→ Exercise details: Copy all of the records word for word.

→ Material provided:
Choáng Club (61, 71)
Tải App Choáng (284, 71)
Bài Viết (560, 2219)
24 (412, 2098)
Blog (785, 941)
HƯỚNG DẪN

→ Response to this task:
Choáng Club (61, 71)
Tải App Choáng (284, 71)
Bài Viết (560, 2219)
24 (412, 2098)
Blog (785, 941)
HƯỚNG DẪN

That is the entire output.